● SOURCE MATERIAL:

+ + + +

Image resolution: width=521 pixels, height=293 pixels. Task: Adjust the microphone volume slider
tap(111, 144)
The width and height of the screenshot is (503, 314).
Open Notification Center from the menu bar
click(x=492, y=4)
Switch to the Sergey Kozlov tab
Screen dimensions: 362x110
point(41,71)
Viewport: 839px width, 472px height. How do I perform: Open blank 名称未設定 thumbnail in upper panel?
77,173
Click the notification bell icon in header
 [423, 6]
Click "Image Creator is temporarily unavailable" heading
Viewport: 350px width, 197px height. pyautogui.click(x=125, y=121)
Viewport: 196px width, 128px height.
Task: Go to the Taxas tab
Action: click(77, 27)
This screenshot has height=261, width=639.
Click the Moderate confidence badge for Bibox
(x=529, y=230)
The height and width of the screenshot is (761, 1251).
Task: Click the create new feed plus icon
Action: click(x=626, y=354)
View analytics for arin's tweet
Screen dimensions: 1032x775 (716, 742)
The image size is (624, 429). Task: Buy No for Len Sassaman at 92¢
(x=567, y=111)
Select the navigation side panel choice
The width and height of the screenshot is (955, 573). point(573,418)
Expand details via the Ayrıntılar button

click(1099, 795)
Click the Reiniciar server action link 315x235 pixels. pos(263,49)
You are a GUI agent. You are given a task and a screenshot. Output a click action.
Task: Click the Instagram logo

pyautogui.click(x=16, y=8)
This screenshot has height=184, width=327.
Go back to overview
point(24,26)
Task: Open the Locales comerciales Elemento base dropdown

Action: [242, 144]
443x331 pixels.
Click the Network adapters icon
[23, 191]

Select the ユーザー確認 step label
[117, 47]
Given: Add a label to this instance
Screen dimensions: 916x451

+ + + +

With every line intact, output the listing above exactly.

● YOUR SOLUTION:
Image resolution: width=521 pixels, height=293 pixels. Task: Adjust the microphone volume slider
tap(111, 144)
The width and height of the screenshot is (503, 314).
Open Notification Center from the menu bar
click(x=492, y=4)
Switch to the Sergey Kozlov tab
Screen dimensions: 362x110
point(41,71)
Viewport: 839px width, 472px height. How do I perform: Open blank 名称未設定 thumbnail in upper panel?
77,173
Click the notification bell icon in header
 [423, 6]
Click "Image Creator is temporarily unavailable" heading
Viewport: 350px width, 197px height. pyautogui.click(x=125, y=121)
Viewport: 196px width, 128px height.
Task: Go to the Taxas tab
Action: click(77, 27)
This screenshot has height=261, width=639.
Click the Moderate confidence badge for Bibox
(x=529, y=230)
The height and width of the screenshot is (761, 1251).
Task: Click the create new feed plus icon
Action: click(x=626, y=354)
View analytics for arin's tweet
Screen dimensions: 1032x775 (716, 742)
The image size is (624, 429). Task: Buy No for Len Sassaman at 92¢
(x=567, y=111)
Select the navigation side panel choice
The width and height of the screenshot is (955, 573). point(573,418)
Expand details via the Ayrıntılar button

click(1099, 795)
Click the Reiniciar server action link 315x235 pixels. pos(263,49)
You are a GUI agent. You are given a task and a screenshot. Output a click action.
Task: Click the Instagram logo

pyautogui.click(x=16, y=8)
This screenshot has height=184, width=327.
Go back to overview
point(24,26)
Task: Open the Locales comerciales Elemento base dropdown

Action: [242, 144]
443x331 pixels.
Click the Network adapters icon
[23, 191]

Select the ユーザー確認 step label
[117, 47]
Given: Add a label to this instance
Screen dimensions: 916x451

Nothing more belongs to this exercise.